─── Quoted passage ───
At the time of this posting, Larry, 60, the owner of a leading agricultural company, and his son Jonathan, 21, are already in Kenya, having arrived a few days ahead of the rest of the Medcan group. Larry and Jonathan are spending their pre-climb days visiting a local orphanage founded and directed by a friend from their community in Simcoe, Ontario. We spoke with Larry ahead of his departure.
“I am approaching the climb with the full respect for the mountain, especially given what we’ve read and researched about altitude and physical strain. We are Type A people and normally won’t attempt endeavours we don’t plan to fully succeed at, so the thought that some uncontrollable element like our personal reaction to high altitude may prevent us from reaching the peak is outside of our comfort level, for sure.”
“Every day since committing to this trip 5 months ago I have been training daily. The commitment to the climb has been a huge motivator to stick to the training, and people remark on the change in my physical appearance. I’ve been told I look like I’ve lost 10 or 20 pounds; I have had to get clothing altered.”
“Since I’m leaving my farms in the height of the summer, we are taking full advantage of this opportunity. This includes a visit to a wonderful orphanage called Tumaini, which houses and supports over 50 children and has outreach branches in and near Arusha, Tanzania. We will also visit outlying townships as well to view a social entrepreneurship project involving young men and women who are graduates of the children’s school and home. After the climb – which I hope we summit together – we are going on a safari to appreciate that aspect of the region. It’s full on, and I’m very happy to share this experience with my son. He is off to graduate school next year, so this is an incredible experience for the two of us at a great time.”
“In order to really enjoy the climb I’m going to have to turn away from focusing only on the summit and see if I can break it down to moment by moment. Step by step. My son and I are amateur photographers, so that will also be something we can enjoy doing together – capturing the sites and bringing it home to our communities for a slide show of our experience, so other people can share in our journey. In terms of summiting, if the doctors tell me that medically it’s not wise to move on, then of course I will accept it, Although we realize that the journey is of greatest importance doing everything that is required to reach the summit is really important to both of us.”
“In the grand scheme of things though, I am very grateful that I am even healthy enough to do this. Twelve years ago I was nearly crippled with sciatic back pain from herniated discs. It was so bad, I was only a week away from surgery. Thanks to a customized physiotherapy approach and lifestyle changes, I was able to virtually eliminate the pain and strengthen my back and posture. This has allowed me to attempt Kilimanjaro today. What a blessing.”
─── Provided material ───
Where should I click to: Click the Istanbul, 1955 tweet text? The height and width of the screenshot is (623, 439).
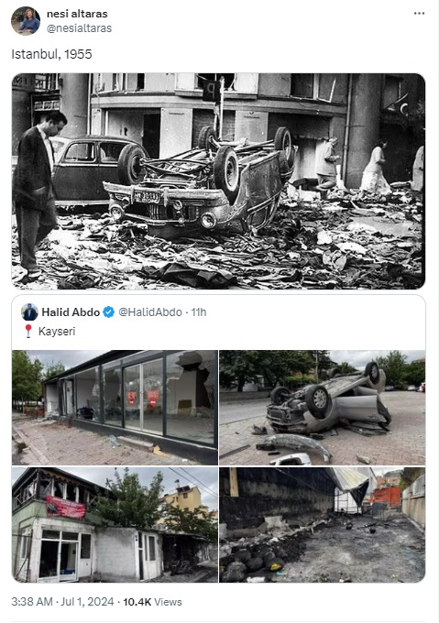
───
─── Provided material ───
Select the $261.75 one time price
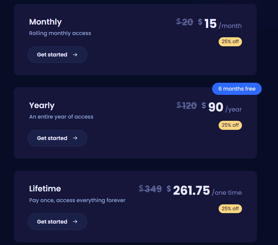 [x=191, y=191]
───
─── Provided material ───
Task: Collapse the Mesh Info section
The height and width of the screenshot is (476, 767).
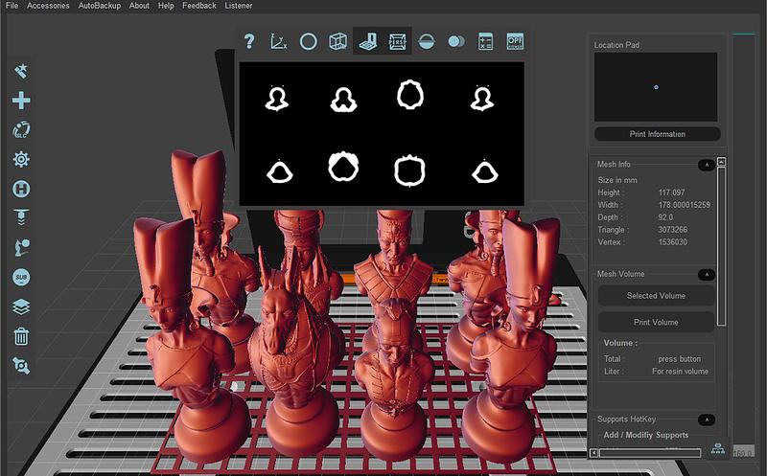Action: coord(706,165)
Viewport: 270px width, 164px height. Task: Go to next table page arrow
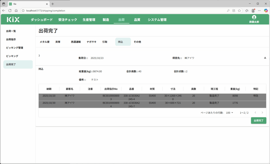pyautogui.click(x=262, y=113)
───
- _Required work_
• 1. Answer these questions from the Kilimanjaro interview.
(a) How many months before this posting did Larry commit to the trip?
(b) How many children does the Tumaini orphanage house and support?
(c) How many years ago was Larry nearly crippled by sciatic back pain?
• 2. Quote the part of the Kilimanjaro interview that opens with the words "At the time" and closes with "of his departure.".

- _Results for each task_
• 1.
(a) 5 months
(b) Over 50 children
(c) Twelve years ago

• 2.
At the time of this posting, Larry, 60, the owner of a leading agricultural company, and his son Jonathan, 21, are already in Kenya, having arrived a few days ahead of the rest of the Medcan group. Larry and Jonathan are spending their pre-climb days visiting a local orphanage founded and directed by a friend from their community in Simcoe, Ontario. We spoke with Larry ahead of his departure.